◆ Problem to work on: Please give back word for word the lines of the material below between the line containing "Click the Search" and the line containing "The image size is (1568, 752).", inclusive.

◆ Data:

BEGIN

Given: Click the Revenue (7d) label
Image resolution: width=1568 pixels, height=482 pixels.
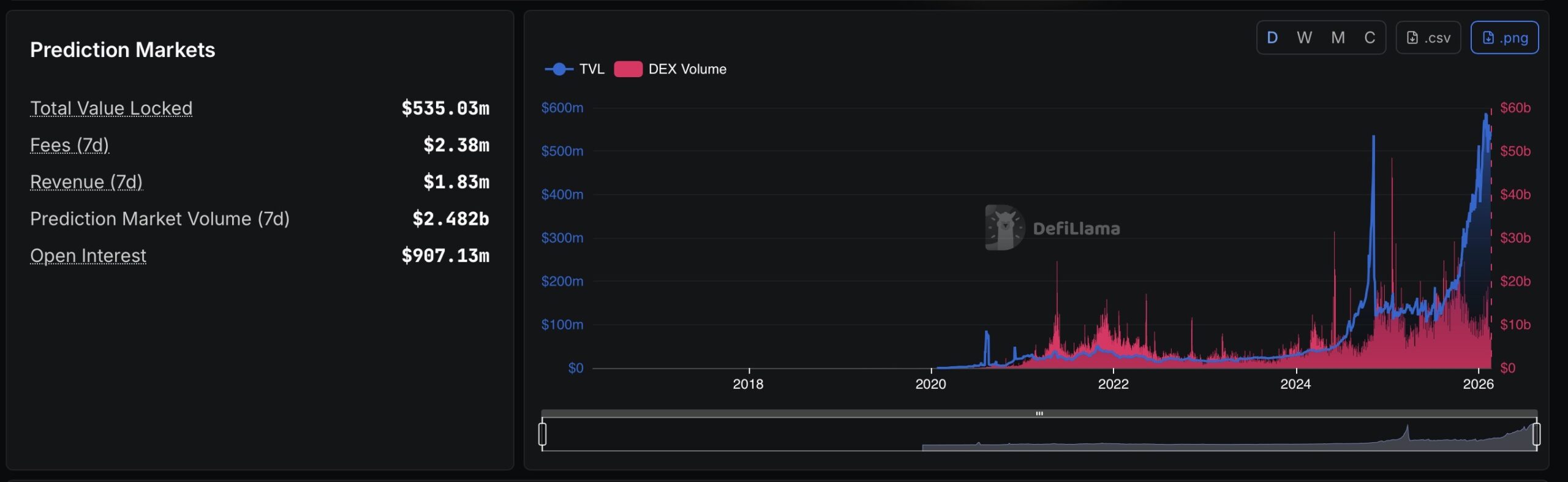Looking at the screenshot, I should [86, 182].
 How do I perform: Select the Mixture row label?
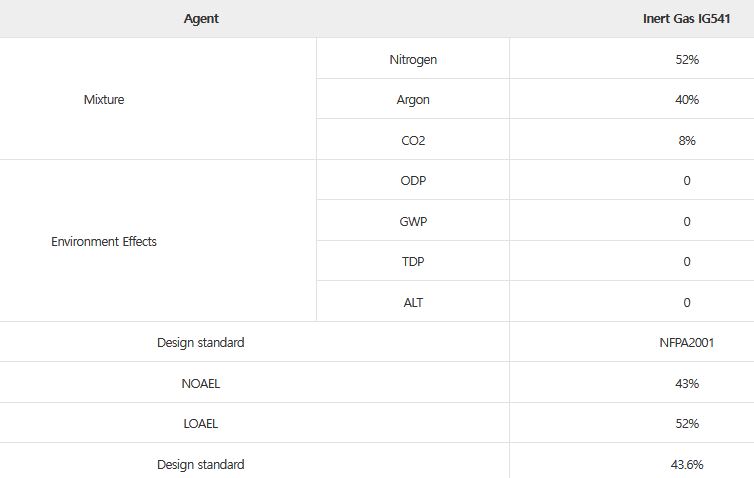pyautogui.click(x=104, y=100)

END
BEGIN

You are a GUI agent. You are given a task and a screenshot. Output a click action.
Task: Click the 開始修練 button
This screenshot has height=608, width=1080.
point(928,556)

END
BEGIN

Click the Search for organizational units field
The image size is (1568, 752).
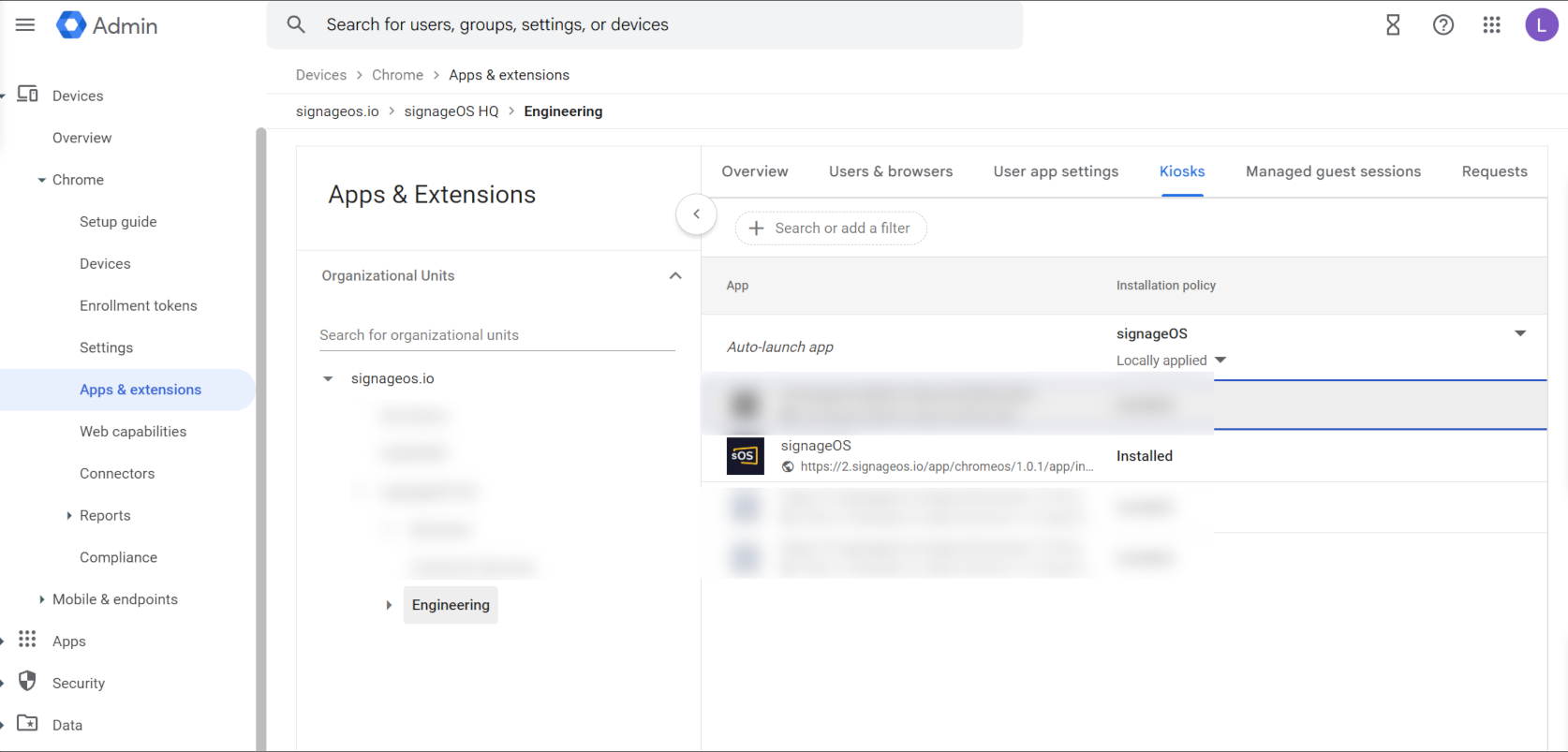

END

◆ Result:
Click the Search for organizational units field
The image size is (1568, 752).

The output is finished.